Sheppard juked and slashed his way for a 57-yard touchdown
return, his second career score on a punt return, and the Gators
led 31-21 after a remarkable first half.
"That was critical," Holtz said. "That was what put the nail
in our players' hearts."
Lost in the commotion was another turn of Spurrier's quarterback
merry-go-round. He benched redshirt freshman Rex Grossman after a
few empty drives during the first quarter.
Palmer finished 15-for-27 for 250 yards and three touchdowns,
one more than the Gamecocks had surrendered all season.
Once again, the Gators have a quarterback issue to settle
heading into next week's huge game at No. 3 Florida State, although
Spurrier spoke as if the job is Palmer's to lose.
"It's a struggle for Rex," Spurrier said. "He's going to be
fine, I think. But he's a freshman, and it was time to put a senior
in the game."
South Carolina will prepare for its game next week against
Clemson, then a likely bowl berth in the Citrus, Outback or Peach --
not bad considering where the program was just a season ago.

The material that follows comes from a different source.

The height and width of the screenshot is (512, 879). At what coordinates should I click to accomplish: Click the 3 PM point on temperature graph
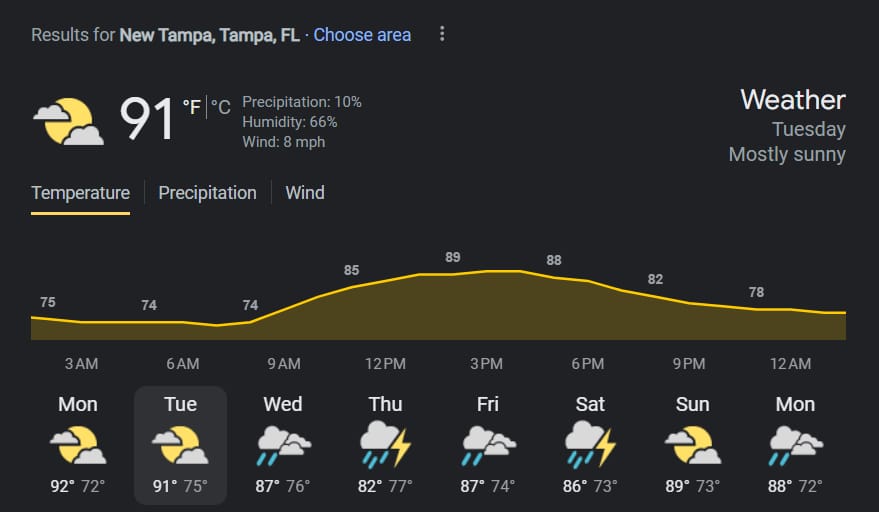coord(487,271)
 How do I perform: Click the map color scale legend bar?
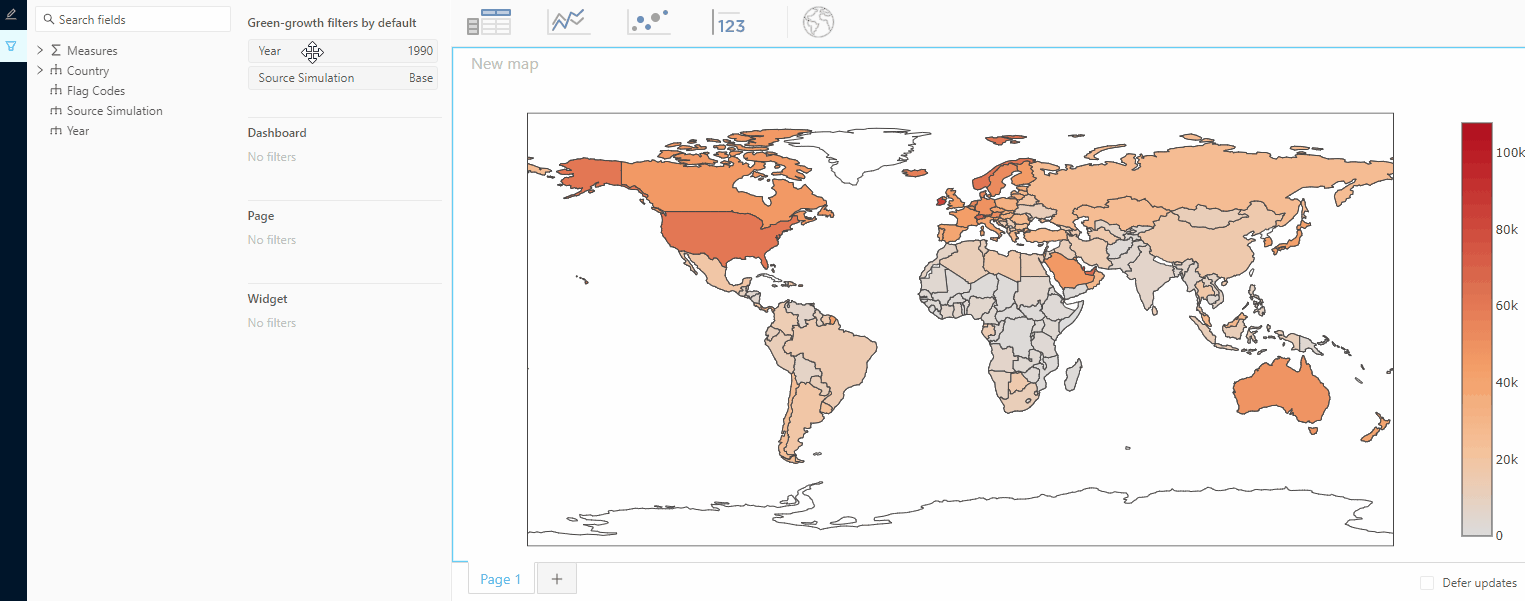pyautogui.click(x=1476, y=329)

But this one will sit hard for a while, especially considering
the Gamecocks briefly looked like they could do what no SEC East
team has done since the conference was split into divisions: Beat
Florida at the Swamp.
"You can't do what we did at the end of the first half,"
linebacker Marco Hutchinson said. "I think that's when the reality
set in. We saw we were up for a fight, a long fight. I don't think
we responded to the pressure as well as we usually do."
The Gators clinched the win with a pair of goal-line stands,
stopping South Carolina twice inside the 2 as the Gamecocks tried
to trim the 20-point deficit in the fourth quarter.
With his score, Gaffney has 13 touchdowns this season, the most
in major college history for a freshman wide receiver. He finished
with 168 yards, tying a Florida record with his sixth straight
100-yard game.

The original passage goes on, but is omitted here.